For switch maintenance after platinum-paclitaxel chemotherapy, gemcitabine (G) was chosen as a different active agent aimed at preventing replication of clonal variants that slipped through first-line palliative treatment. Overall survival (OS) was the primary end point of this open-label study. The secondary end point was progression-free survival (PFS).

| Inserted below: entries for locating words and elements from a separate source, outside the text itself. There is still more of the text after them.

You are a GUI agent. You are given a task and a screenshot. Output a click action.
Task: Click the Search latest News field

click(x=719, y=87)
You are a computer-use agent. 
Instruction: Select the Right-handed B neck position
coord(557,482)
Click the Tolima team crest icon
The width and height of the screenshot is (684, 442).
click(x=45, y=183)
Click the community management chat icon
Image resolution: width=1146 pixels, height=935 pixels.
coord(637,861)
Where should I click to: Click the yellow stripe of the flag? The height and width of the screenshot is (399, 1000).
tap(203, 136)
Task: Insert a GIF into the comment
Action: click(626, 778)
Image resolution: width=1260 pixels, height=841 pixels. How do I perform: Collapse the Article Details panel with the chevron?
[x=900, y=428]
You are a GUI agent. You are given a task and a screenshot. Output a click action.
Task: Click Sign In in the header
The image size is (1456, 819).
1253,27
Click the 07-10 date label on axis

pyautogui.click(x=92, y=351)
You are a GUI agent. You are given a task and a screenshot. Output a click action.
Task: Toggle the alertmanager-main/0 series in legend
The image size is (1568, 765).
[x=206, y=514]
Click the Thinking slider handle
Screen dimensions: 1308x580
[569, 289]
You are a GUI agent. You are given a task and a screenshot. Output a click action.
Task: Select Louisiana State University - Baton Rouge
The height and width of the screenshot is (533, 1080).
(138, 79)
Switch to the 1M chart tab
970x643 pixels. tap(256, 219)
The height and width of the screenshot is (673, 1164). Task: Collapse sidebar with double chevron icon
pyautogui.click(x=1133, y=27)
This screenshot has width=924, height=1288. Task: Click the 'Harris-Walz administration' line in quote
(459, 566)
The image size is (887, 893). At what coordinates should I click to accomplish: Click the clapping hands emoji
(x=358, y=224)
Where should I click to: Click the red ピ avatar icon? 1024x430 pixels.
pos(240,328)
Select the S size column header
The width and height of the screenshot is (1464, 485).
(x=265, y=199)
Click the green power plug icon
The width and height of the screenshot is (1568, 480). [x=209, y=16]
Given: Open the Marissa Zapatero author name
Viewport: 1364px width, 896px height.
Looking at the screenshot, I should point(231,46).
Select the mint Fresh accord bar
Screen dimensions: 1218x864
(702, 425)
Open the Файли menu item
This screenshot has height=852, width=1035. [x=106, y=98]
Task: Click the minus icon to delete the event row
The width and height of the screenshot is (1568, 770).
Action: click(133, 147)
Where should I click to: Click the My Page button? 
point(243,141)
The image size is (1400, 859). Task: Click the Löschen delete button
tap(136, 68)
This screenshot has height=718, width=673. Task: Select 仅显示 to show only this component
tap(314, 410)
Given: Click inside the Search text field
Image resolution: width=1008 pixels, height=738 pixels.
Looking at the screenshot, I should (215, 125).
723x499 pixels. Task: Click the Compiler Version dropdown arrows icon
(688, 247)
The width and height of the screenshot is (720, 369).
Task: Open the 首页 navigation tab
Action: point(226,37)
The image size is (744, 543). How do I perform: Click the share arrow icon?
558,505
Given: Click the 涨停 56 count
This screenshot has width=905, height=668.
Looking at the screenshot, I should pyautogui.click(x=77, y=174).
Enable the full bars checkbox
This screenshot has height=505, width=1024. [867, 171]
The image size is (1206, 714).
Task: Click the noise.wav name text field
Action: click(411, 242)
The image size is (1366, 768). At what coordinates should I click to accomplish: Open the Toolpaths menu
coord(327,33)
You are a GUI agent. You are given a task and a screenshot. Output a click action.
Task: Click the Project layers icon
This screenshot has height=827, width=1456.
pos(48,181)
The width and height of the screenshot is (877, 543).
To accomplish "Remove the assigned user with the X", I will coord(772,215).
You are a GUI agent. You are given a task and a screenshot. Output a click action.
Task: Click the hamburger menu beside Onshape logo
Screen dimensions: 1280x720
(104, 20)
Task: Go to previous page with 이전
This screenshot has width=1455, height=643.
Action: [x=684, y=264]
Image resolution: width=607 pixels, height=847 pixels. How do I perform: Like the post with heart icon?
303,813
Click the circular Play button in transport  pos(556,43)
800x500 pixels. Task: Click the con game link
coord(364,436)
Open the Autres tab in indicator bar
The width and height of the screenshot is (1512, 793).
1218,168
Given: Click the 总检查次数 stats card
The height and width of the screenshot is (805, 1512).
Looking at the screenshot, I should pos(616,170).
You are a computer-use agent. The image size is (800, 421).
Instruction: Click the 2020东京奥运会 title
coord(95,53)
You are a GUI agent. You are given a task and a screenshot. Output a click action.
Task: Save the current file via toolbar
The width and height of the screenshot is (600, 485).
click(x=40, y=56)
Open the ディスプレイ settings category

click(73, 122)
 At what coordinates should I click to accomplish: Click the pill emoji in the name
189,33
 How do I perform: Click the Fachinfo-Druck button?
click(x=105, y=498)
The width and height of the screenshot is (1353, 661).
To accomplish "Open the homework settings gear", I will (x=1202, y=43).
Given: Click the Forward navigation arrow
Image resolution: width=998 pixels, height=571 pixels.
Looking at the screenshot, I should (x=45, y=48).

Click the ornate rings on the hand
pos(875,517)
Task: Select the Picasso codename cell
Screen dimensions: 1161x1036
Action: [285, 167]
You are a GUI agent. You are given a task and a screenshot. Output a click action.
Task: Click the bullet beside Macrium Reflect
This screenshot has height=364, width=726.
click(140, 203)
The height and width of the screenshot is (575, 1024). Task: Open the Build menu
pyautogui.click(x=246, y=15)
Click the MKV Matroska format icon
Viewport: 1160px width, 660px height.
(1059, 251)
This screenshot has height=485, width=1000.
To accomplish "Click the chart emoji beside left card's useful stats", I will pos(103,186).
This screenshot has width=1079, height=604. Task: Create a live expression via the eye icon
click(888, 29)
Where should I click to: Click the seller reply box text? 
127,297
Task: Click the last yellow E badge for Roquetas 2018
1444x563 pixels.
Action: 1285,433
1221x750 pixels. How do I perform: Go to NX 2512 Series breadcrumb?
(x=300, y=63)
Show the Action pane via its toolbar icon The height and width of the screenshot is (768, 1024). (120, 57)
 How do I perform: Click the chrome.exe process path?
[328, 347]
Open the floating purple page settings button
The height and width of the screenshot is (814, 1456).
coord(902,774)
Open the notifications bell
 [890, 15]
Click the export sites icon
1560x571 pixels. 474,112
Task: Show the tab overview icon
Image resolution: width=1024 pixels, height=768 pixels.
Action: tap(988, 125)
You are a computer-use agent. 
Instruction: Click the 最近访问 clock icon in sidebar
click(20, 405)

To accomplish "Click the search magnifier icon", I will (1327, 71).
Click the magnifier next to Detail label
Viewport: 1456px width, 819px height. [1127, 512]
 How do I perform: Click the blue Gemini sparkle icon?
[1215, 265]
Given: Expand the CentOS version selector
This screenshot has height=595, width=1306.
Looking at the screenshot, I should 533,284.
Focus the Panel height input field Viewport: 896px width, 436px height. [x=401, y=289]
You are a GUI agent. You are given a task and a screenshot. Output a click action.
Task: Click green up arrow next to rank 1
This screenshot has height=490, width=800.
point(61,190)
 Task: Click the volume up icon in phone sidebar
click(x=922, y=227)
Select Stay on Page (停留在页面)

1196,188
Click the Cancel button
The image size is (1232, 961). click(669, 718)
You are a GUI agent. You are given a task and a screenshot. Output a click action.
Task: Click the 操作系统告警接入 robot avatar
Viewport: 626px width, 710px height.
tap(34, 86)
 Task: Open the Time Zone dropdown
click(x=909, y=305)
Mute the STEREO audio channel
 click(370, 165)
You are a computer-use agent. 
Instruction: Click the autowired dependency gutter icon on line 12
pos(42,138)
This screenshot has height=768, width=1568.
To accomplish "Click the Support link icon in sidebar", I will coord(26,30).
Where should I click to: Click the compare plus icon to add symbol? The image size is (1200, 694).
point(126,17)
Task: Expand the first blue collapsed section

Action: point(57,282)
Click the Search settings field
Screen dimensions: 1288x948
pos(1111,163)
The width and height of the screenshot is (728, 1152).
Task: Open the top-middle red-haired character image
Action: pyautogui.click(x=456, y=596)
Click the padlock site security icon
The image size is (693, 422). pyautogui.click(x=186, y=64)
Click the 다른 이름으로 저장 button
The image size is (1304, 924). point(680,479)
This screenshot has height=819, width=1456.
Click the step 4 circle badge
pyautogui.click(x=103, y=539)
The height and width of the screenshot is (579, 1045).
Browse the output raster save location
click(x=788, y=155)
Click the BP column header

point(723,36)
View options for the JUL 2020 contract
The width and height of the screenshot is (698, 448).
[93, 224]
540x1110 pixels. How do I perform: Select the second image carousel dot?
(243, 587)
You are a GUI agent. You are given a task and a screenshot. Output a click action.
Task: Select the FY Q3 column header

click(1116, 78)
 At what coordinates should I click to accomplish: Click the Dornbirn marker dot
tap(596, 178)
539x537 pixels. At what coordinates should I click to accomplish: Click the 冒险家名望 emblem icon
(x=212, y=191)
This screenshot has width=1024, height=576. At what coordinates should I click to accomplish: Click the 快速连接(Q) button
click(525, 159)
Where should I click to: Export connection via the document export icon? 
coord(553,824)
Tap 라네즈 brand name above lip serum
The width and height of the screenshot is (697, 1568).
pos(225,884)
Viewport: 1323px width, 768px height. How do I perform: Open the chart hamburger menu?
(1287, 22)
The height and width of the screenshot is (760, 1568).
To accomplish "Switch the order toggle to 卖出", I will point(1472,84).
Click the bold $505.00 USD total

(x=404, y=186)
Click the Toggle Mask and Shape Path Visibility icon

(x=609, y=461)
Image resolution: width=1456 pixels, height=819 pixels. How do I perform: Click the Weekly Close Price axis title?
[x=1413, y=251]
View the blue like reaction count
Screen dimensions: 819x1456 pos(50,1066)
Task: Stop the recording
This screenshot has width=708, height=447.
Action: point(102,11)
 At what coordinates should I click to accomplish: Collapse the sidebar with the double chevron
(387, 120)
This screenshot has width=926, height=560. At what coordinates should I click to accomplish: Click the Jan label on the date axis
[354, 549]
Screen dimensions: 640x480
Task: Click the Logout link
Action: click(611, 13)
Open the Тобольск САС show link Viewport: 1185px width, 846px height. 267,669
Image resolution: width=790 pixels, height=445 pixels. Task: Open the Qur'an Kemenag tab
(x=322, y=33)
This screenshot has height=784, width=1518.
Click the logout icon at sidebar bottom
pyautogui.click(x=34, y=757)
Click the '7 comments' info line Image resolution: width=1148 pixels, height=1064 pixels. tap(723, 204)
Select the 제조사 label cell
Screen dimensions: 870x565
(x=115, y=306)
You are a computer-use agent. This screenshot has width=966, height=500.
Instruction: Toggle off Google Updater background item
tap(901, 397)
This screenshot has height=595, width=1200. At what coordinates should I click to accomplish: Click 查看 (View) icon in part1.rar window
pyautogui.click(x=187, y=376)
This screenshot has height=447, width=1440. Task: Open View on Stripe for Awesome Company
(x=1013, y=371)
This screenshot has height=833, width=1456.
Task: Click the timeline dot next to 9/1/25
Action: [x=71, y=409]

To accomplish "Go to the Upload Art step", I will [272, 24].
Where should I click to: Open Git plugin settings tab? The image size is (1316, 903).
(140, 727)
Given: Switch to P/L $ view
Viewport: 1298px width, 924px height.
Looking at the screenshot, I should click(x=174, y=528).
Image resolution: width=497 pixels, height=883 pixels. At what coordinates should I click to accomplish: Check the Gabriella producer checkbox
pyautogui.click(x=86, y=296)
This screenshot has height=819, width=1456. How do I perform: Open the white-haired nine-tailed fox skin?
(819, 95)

Patients with stage IIIB and IV NSCLC (N = 134; median age, 50 years) were enrolled in the trial between July 2011 and January 2012. None had received chemotherapy. Roughly half (50.7%) had stage IV disease, and 76.8% were men. Two-thirds (67.9%) were ECOG performance status 0/1, and the remainder were status 2.

Participants underwent 6 three-week cycles of cisplatin (40 mg/m², cycle days 1 and 2) and paclitaxel (175 mg/m², cycle day 1). Following this, the 99 nonprogressing patients were randomly assigned 1:1 to maintenance gemcitabine (1000 mg/m², cycle days 1 and 8) every 3 weeks or BSC until their disease progressed.

Gemcitabine significantly lengthened OS and PFS compared with BSC alone (Table 1). Prof Manegold mentioned other trials of gemcitabine as maintenance and not switch therapy; the findings of this trial support results from a larger trial of gemcitabine maintenance therapy [Brodowicz T et al. Lung Cancer. 2006] yet stand in contrast to a trial [Belani CP et al. J Clin Oncol. 2010] that found no advantage for gemcitabine maintenance plus BSC vs BSC alone.

Patients in the gemcitabine group experienced a higher incidence of grade 3 and 4 adverse events: anemia (12% G; 8.1% BSC), neutropenia (18% G; 4.1% BSC), thrombocytopenia (14% G; 2% BSC), and fatigue (8% G; 2% BSC). Otherwise, the researchers reported that maintenance therapy was well tolerated.

This study has a number of limitations that affect its interpretation. These include the open-label design, which could have influenced the results because the patients and the investigators knew who was receiving active treatment. The histologic subgroups (ie, squamous, nonsquamous) were not reported. Importantly, there is no information about the frequency of follow-up visits or restaging of cancer by imaging for each group and the percentage of patients who eventually had second-line therapy, particularly in the BSC group. The results of this small study may provide a signal that switch maintenance therapy with gemcitabine may extend OS and PFS for patients with advanced NSCLC, a finding that must be interpreted carefully and balanced against the increase in high-grade toxicity.